Throwin’ up the set again today, dear reader.  I know you Get It, but there a couple of folks who frequent this website and  get all consternated and grouchy and bitch at me when I do this.

So listen.

You sit there in the flickering blue light of whatever screen you’ve chosen as your personal electronic pacifier, doom-scrolling through the usual carnival of performative outrage and algorithmic horseshit, and somewhere in the back of your reptile brain you still feel it, don’t you?  I know you must – the low, electric hum of something bigger than your mortgage, bigger that your politics, bigger than the latest flavor of ideological syphilis that’s eating the culture from the inside out.  That hum is the United States Armed Forces pulling two of their own – a pilot and a Weapon Systems Officer, call signs irrelevant because the only thing that matters is they were alive and behind enemy lines – out of the meat grinder of hostile territory like it was just another Tuesday.  And right alongside that hum, louder still, is the bone-rattling thunder of Artemis II’s crew riding a pillar of American fire farther into the black than any human beings have ever gone before, looping around the moon and staring straight into the face of the infinite with the same calm, psychotic competence that used to define test pilots and moonwalkers and every other magnificent bastard who ever looked at the horizon and said, Yeah, I’ll take that too. 

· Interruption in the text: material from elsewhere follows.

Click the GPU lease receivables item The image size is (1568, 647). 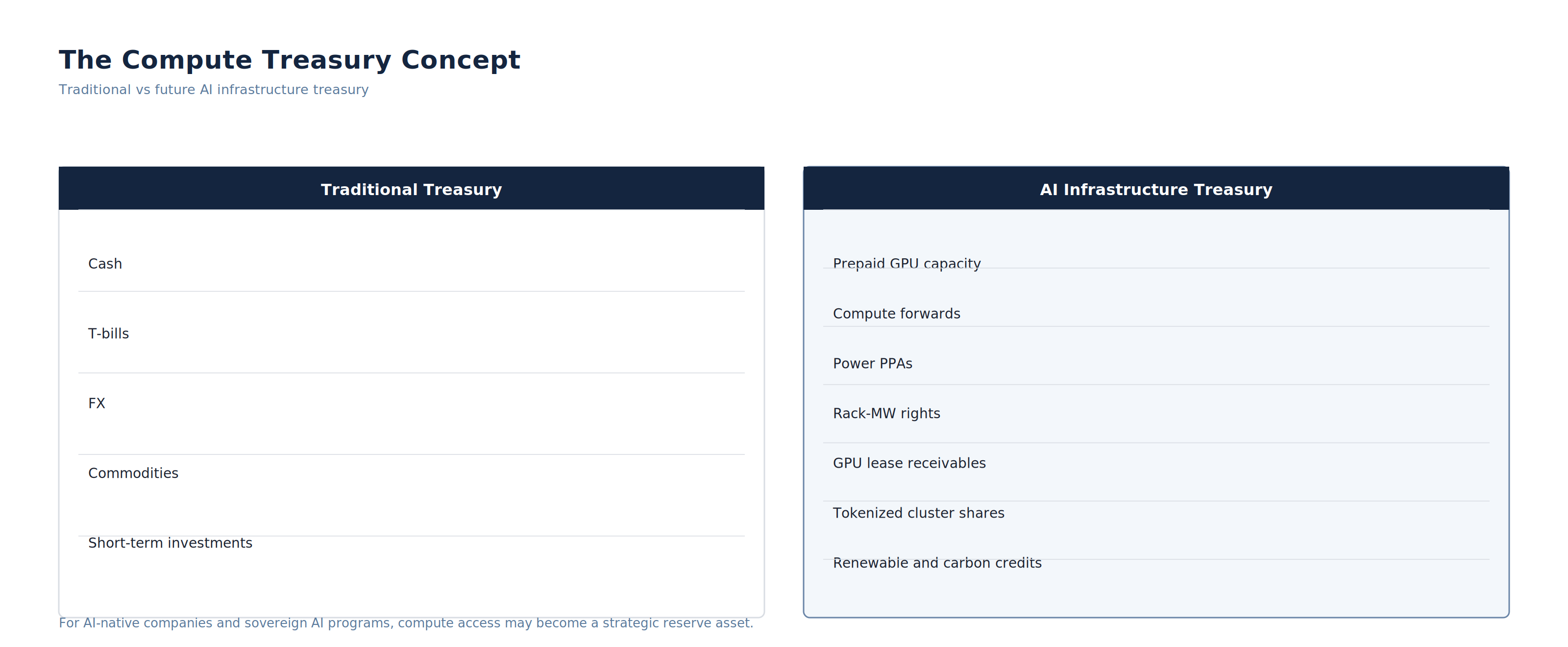pos(909,463)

The rescue itself was the sort of operation that makes you understand why the rest of the world still whispers the phrase American special operations the way medieval peasants used to whisper dragon.  Night-vision, rotor wash, suppressed weapons, the whole lethal ballet executed with the kind of surgical swagger that looks, from the outside, like pure fucking magic and, from the inside, like months of rehearsals, contingency plans stacked on contingency plans, and the absolute refusal to leave anybody behind.  The pilot and the WSO – two men who climbed into a jet knowing full well the sky might try to kill them – got yanked back into friendly hands while the people who wanted them dead were still trying to figure out what the hell had just happened.  No press conference grandstanding, no made-for-TV speeches.  Just the quiet, terrifying efficiency of professionals who treat “impossible” the way the rest of us treat “Tuesday.”  You want competence porn?  This is it.  This is the real thing.  The kind that doesn’t need hashtags.

And then – Christ – Artemis II.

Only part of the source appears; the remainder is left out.